READING TEXT.
Wojciech Sobala, Jan Wilczyński, Zuzanna Gaj, Dorota Nowakowska
Ginekol Pol 2009;80(4).


Abstract Objectives: An increase in the frequency of fungal infections is related with progress in mycology and decreased susceptibility of fungal strains to commonly used antifungal agents. Diabetes and pregnancy are two independent factors believed to be responsible for an increased risk of mycoses. The aim: The aim of the study was to assess the susceptibility of fungal strains isolated from pregnant women with diabetes as well as healthy pregnant women to ten antifungal agents. Material and methods: In the study 106 diabetic pregnant women and 102 healthy pregnant women were included. Susceptibility of the fungal strains was assessed in vitro by disk diffusion test. Results: Fungal strains were detected in 190 (30.4%) out of 624 samples obtained from vagina, rectum and oral cavity of 208 women. Fungi were found in 42.1% of pregnant women with diabetes and in 41.5% of health pregnant patients. Strains isolated from the diabetic women showed the highest susceptibility to pimaricin (34.4%), nystatin (31.3%) and tioconazole (31.3%) while those from healthy pregnant women were mostly susceptible to itraconazole (59.6%) and miconazole (53.2%). The comparison of the susceptibility of fungi to antifungal agents revealed that the strains isolated form healthy women were significantly more susceptible to clotrimazole (p=0.003), itraconazole (p<0.001) and miconazole (p=0.001). No difference was found in susceptibility to pimaricin (p=0.54), nystatin (p=0.75), amphotericine B (p=0.84), ketoconazole (p=0.123) and fluconazole (p=0.61) between those two groups of fungal strains. Conclusions: Significant differences in susceptibility of fungi isolated from pregnant diabetic women to clotrimazole, itraconazole and miconazole suggest that diabetes has influence on resistance of fungal strains to some antifungal agents.

Stored items from a collection
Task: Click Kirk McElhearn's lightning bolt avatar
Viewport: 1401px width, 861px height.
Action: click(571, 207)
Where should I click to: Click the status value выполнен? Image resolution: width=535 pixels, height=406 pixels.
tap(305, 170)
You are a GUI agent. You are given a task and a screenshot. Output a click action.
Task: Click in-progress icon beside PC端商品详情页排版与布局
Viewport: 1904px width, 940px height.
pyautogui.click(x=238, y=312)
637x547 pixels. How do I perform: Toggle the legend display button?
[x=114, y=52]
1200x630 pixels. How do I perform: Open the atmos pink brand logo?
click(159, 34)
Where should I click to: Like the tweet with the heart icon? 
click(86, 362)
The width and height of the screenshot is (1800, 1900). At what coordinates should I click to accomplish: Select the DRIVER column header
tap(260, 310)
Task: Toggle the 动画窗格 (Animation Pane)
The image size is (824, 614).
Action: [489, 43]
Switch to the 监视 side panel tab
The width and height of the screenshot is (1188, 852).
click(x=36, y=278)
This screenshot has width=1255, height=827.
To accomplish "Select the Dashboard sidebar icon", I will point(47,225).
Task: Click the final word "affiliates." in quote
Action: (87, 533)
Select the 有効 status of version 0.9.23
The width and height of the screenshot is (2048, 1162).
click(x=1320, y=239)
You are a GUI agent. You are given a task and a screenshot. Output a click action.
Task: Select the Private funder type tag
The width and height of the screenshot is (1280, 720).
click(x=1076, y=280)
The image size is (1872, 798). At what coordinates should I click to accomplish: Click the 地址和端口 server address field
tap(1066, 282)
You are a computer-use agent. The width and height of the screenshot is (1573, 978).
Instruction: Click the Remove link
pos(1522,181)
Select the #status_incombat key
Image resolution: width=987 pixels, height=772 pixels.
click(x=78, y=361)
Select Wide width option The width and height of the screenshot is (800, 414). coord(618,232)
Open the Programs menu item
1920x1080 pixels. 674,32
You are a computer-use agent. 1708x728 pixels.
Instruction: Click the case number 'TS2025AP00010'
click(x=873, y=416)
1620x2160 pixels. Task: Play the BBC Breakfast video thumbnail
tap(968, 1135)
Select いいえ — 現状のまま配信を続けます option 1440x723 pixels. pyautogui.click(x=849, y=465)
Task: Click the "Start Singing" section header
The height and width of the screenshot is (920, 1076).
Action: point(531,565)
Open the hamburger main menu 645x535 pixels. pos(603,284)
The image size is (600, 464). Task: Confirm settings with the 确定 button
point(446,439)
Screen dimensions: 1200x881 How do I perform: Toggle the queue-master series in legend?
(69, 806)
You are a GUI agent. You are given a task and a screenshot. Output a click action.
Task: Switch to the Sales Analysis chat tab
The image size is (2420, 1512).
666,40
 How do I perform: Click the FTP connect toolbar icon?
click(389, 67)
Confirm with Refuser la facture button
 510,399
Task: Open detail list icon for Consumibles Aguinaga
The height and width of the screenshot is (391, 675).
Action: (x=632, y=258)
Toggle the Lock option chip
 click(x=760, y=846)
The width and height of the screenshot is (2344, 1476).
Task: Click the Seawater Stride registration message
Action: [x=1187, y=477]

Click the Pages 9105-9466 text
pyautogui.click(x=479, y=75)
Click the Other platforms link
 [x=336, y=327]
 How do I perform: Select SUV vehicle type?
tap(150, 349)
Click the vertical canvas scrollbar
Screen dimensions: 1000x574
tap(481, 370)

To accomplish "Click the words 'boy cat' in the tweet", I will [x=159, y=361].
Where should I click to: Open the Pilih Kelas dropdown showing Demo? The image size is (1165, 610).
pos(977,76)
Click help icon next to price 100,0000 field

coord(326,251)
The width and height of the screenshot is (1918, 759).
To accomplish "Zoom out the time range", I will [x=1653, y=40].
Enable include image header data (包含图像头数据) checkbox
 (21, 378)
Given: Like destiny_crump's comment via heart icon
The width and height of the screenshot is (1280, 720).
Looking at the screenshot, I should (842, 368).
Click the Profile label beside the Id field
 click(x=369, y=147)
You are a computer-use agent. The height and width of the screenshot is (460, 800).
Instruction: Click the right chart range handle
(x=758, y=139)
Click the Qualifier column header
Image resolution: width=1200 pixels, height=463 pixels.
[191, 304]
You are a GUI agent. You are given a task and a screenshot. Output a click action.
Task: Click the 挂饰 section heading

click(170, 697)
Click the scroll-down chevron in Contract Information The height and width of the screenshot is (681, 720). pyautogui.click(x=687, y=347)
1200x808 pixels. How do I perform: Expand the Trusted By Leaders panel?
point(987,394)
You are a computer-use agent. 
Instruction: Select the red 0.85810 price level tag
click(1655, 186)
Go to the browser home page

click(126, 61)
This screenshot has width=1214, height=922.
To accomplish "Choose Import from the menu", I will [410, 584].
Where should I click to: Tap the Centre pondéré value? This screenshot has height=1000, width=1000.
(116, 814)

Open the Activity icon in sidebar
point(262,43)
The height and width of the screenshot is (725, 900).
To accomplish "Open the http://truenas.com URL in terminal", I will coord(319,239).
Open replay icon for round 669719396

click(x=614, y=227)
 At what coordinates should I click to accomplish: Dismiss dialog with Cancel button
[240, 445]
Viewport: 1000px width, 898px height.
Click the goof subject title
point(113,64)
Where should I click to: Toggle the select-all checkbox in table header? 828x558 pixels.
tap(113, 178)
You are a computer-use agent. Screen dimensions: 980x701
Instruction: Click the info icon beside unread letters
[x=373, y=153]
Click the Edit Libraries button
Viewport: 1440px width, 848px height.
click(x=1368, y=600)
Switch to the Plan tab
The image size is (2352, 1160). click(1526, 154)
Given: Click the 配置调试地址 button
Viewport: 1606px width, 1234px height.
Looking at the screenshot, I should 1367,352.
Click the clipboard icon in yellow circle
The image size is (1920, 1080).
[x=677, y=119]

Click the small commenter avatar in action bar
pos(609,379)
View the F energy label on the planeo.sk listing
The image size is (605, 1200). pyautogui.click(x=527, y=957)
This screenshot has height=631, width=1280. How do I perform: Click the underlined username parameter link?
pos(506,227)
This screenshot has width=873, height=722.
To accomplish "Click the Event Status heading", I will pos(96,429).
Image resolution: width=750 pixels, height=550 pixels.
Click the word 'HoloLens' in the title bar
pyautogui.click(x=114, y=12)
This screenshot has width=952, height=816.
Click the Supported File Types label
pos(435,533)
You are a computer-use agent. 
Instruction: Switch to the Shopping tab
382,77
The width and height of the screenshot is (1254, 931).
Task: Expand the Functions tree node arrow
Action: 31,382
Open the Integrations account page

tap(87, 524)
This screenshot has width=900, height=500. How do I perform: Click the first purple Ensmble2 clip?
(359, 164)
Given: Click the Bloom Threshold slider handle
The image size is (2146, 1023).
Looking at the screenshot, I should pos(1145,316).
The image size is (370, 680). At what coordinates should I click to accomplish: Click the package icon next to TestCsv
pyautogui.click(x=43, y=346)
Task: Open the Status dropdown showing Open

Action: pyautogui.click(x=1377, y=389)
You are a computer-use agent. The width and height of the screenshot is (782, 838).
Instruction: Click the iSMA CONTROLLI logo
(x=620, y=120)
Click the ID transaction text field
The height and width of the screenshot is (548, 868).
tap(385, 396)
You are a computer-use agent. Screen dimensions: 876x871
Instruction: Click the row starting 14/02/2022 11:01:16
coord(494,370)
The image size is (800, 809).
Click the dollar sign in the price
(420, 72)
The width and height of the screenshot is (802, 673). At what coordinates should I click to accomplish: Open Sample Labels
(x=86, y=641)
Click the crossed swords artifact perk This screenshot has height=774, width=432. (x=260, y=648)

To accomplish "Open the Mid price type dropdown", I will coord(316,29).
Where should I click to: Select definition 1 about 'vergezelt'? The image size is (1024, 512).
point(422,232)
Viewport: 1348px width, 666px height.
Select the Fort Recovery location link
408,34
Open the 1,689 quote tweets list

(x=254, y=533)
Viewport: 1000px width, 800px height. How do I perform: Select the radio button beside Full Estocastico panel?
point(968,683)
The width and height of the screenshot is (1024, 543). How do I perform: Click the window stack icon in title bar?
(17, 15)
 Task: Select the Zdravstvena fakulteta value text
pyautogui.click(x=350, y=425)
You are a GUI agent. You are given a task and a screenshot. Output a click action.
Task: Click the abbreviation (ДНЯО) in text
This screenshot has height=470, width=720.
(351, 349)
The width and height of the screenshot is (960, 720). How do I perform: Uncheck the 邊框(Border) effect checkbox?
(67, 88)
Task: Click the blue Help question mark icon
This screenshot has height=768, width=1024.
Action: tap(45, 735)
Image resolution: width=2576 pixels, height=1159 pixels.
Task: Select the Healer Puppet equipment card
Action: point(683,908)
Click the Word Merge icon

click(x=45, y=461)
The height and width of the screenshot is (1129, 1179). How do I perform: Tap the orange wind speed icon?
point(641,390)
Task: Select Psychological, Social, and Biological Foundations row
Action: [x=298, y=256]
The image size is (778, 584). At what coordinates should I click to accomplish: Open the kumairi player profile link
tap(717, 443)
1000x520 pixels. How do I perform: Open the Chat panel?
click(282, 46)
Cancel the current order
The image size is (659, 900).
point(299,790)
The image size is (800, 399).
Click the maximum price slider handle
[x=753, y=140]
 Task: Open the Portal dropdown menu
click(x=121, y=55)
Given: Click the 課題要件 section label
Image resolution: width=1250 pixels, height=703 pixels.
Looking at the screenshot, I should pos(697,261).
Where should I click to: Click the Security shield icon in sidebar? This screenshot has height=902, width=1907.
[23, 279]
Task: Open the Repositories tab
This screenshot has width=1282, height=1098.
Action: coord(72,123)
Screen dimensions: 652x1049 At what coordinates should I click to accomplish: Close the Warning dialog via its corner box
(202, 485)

TASK ITEM A. According to the abstract, why do the authors conclude that diabetes influences the resistance of fungal strains to some antifungal agents? Answer in one to three sentences.
TASK ITEM B.
Answer these questions from the abstract, one per line:
(i) How many diabetic pregnant women were included in the study?
(ii) What test was used to assess the susceptibility of the fungal strains?
(iii) Which two agents were strains from healthy pregnant women mostly susceptible to?

TASK SOLUTION A. They base this on significant differences in susceptibility to clotrimazole, itraconazole, and miconazole. Strains from healthy pregnant women were significantly more susceptible to these three agents than strains from pregnant women with diabetes.

TASK SOLUTION B.
(i) 106
(ii) An in vitro disk diffusion test
(iii) Itraconazole (59.6%) and miconazole (53.2%)